» **REQUIRED ACTIONS**
1. Answer these questions about the post on agency and parenting, one line per answer, marked the same way:
(a) What did Satan's plan take away?
(b) How old is the child whose choices frustrate the writer?
(c) Which song does the writer try to remember?
2. Summarize the post on agency and parenting in two sentences.

» **EXCERPT**
"Lead Me, Guide Me, Walk Beside Me."
In the pre-earth life God designed his plan to give us free agency. We wanted to be able to choose for ourselves which is why we shouted for joy for this plan, given that we would have a Savior who could provide a way for us to be saved from our sins. Satan’s plan was to take away our agency. We would all return home, but we could have no choice in this life. He wanted the glory.
I’ve been pondering this pre-earth life scenario in my mind in terms of parenting. Parenting is interesting. We want our children to choose the right, to be kind, to listen to us when we’re trying to guide and help them. It’s funny though because all too often in trying to help them to become “good” we ultimately want to take away their agency. I find myself doing this all too often. To be particular, I frequently get frustrated and upset with my 4 year olds choices. I want her to act a certain way, and in some cases think “the glory be mine”. I catch myself more worried about her behavior in certain situations, not necessarily because of what she is doing, but because of what others are going to think of me and how I parent. Doesn’t this sound just like Satan?
It can be extremely difficult to let our children make their own choices. We know that some of their choices aren’t right, and try to intervene before they choose incorrectly. But this isn’t our Heavenly Father’s way. His way is agency. His way is individually. His way is with a whole lot of forgiveness, patience, love, and teaching.
I remember talking to a mother in her 40s before I had children. I was explaining to her that I was terrified of having teenagers. I was terrified because I knew I wanted to make all of their choices for them, but I couldn’t. She then gave me this counsel.
I try to remember the song “I am a Child of God”. In the song it says, “lead me, guide me, walk beside me.” That’s what we have to do with parenting. We first lead them. Then we guide them. And as they get older we simply walk beside them.

» **SUPPLIED RECORDS**
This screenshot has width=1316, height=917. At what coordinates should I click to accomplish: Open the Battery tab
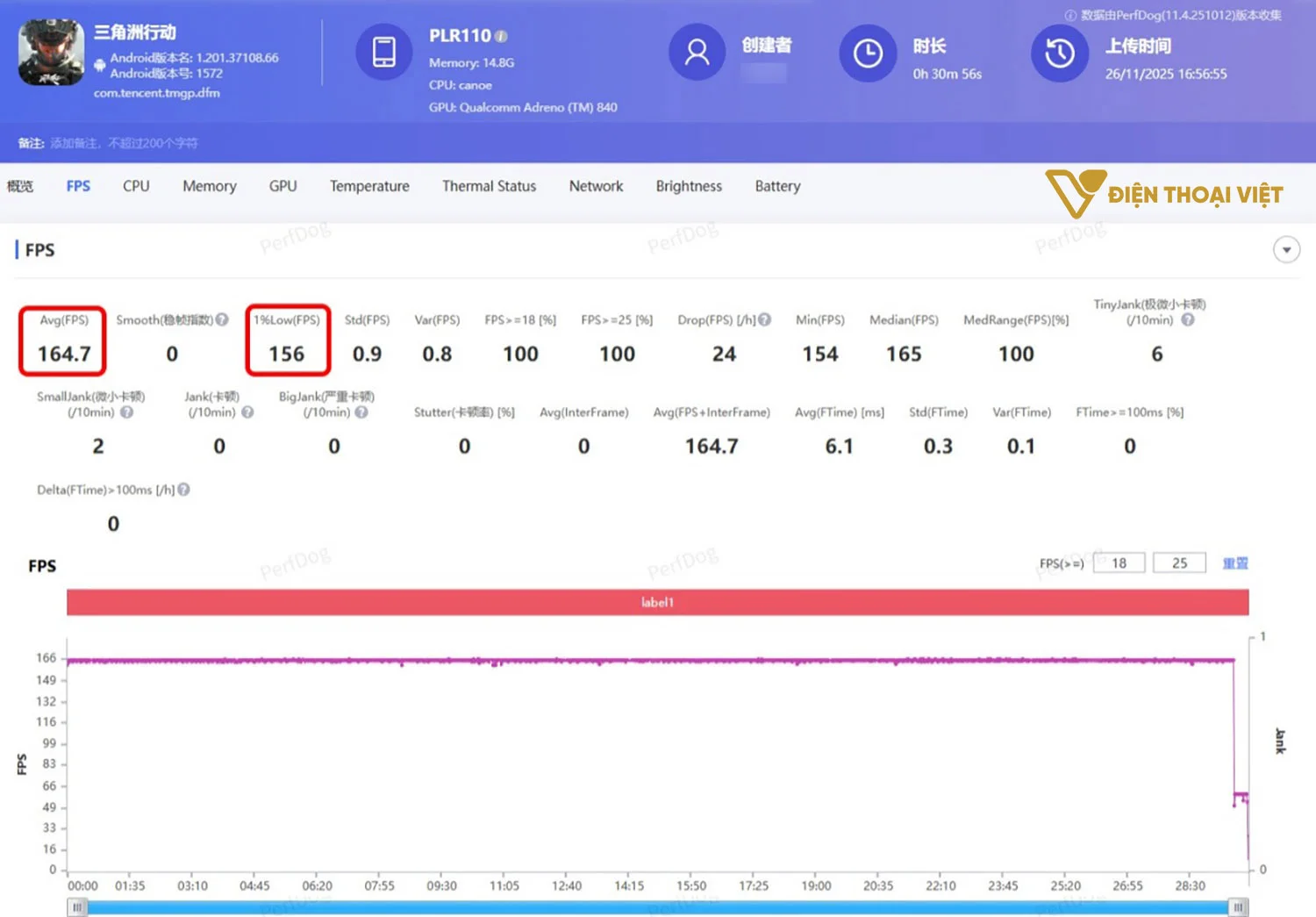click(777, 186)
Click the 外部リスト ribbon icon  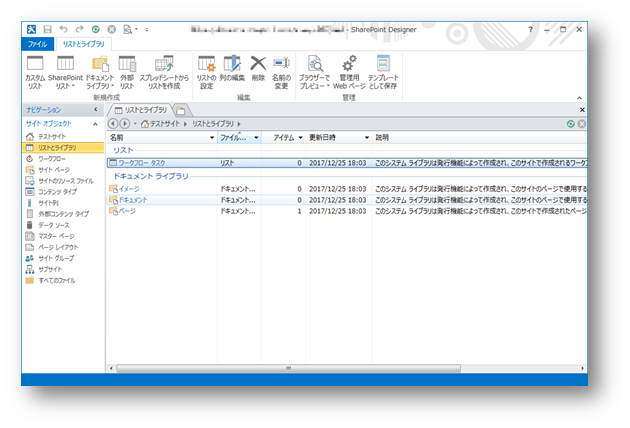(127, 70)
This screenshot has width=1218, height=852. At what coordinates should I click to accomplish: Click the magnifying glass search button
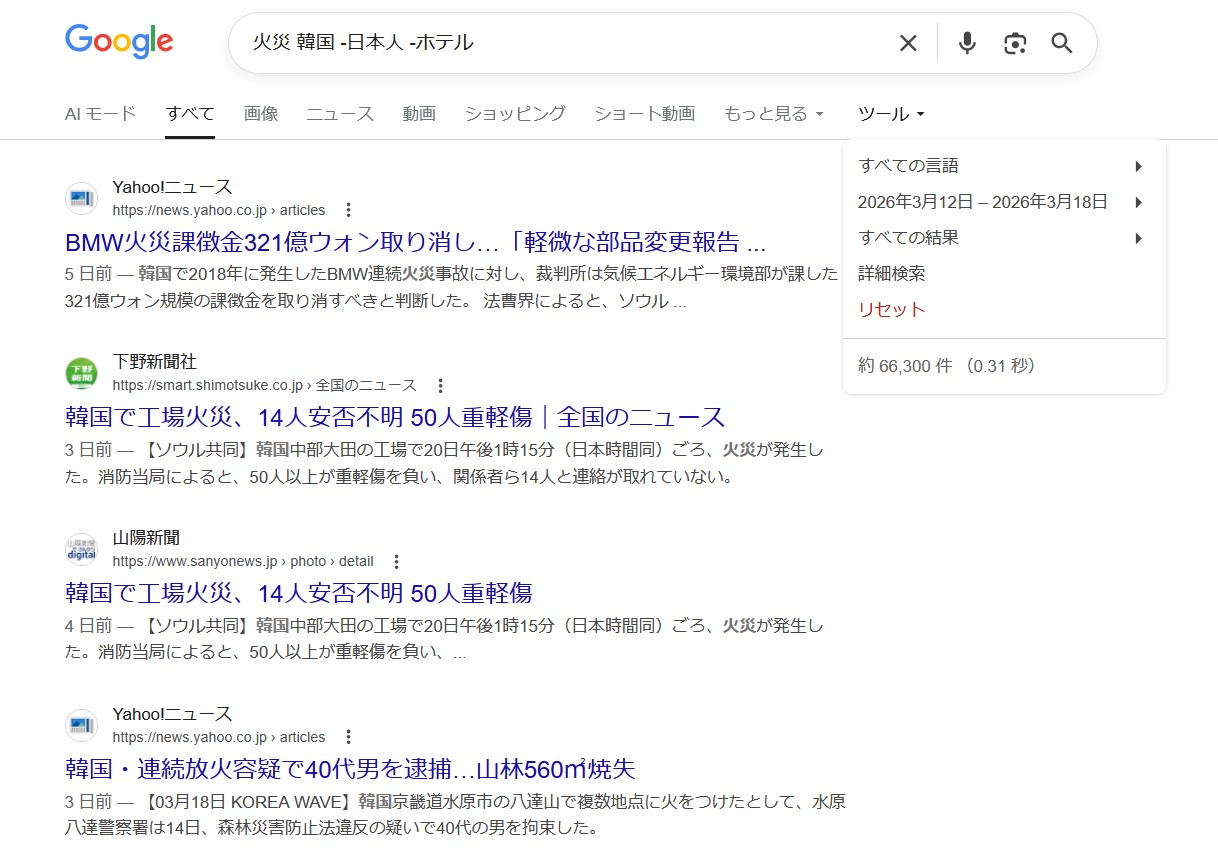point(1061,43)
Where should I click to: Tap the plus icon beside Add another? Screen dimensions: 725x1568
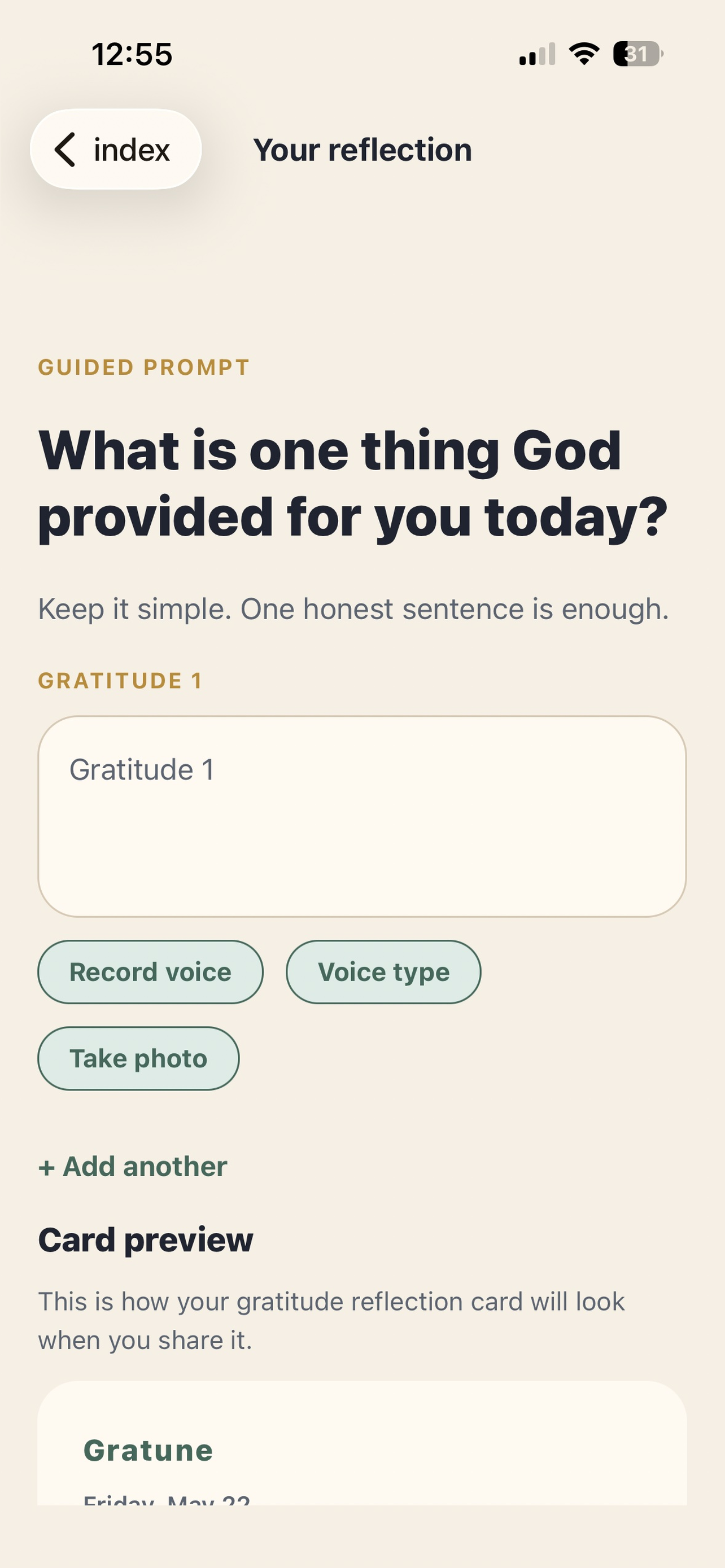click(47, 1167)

» **RESPONSES IN ORDER**
1.
(a) Our agency.
(b) 4 years old.
(c) "I am a Child of God".

2. The post compares God's plan of agency, which Satan wanted to take away for his own glory, with parenting, where the writer admits often wanting to control a 4-year-old's choices, sometimes out of worry about what others will think. It holds that Heavenly Father's way is agency, forgiveness, patience, love, and teaching, and, drawing on the song "I am a Child of God," says parents first lead their children, then guide them, and as they get older walk beside them.